The entire first half of the movie is basically just one gag after another, with scenes designed entirely around showing how different machines can kill people. Soda machines bludgeon a baseball coach to death. A kid falls off his bike and gets run over by a steamroller. People are strangled by their walkmans.
The entire second half of the move features a bunch of people holed up at a truckstop while the tractor trailers outside dictate their demands through Morse code.
The acting is terrible. The pacing is terrible. The movie–is terrible. Everything interesting this move has to show you is over after the first twenty-five minutes.
The DIEmonds
If you’re gonna make a movie about toaster ovens and pinball machines taking over the world, you’re gonna need a great soundtrack. And that soundtrack is the best thing about this movie, because it features the greatest rock band of all time–AC/DC. the album Who Made Who was released as the soundtrack, which featured some instrumentals, some re-releases and a great title track, which became a hit single. The slasher riff that plays every time someone gets killed is the only bad piece of music in the movie, and even that is pretty cool. Because AC/DC is awesome.

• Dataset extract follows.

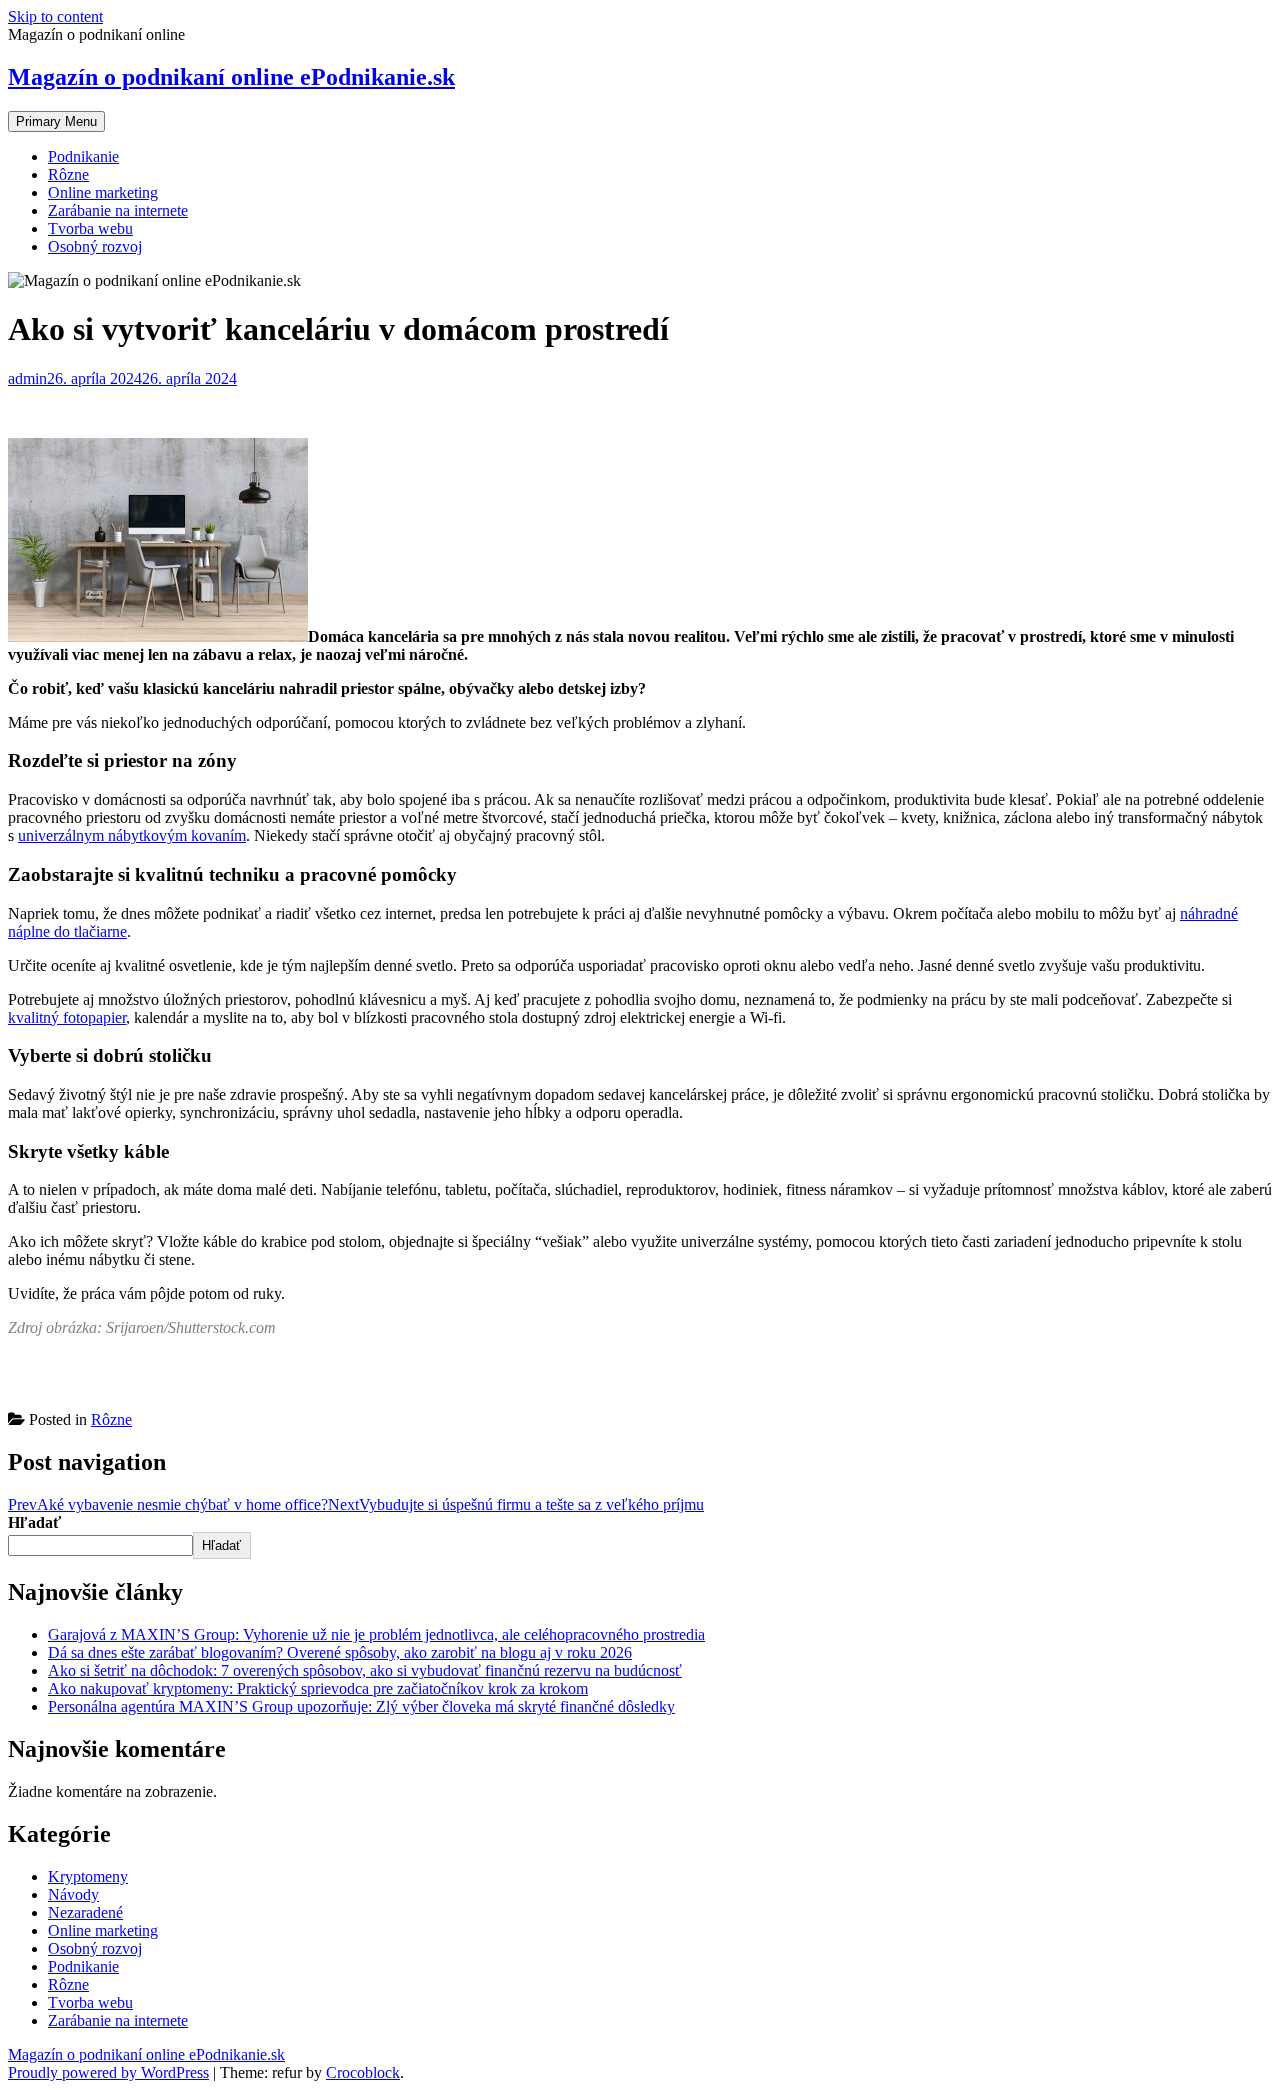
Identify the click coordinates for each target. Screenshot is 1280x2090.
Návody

And I have to admit, the first part of the movie, which is just random death machine scenes, do feature some pretty good ones. The soda machine in particular was brutal, and one that has stayed with me long after I forgot everything else but that stupid plastic clown face.
This movie is so much more Rough than DIEmond, but I chose it this week because there’s actually a Prince connection. In 1986 Maximum Overdrive was nominated for two Razzies, including a worst actor nod for Emilio Estevez and Worst Director nod for Stephen King. They both lost–to Prince, who took home Worst Actor and Worst Director for Under the Cherry Moon.
See, even when Prince lost, he still won. And that’s how we know wherever he is, he’s kicking ass right now.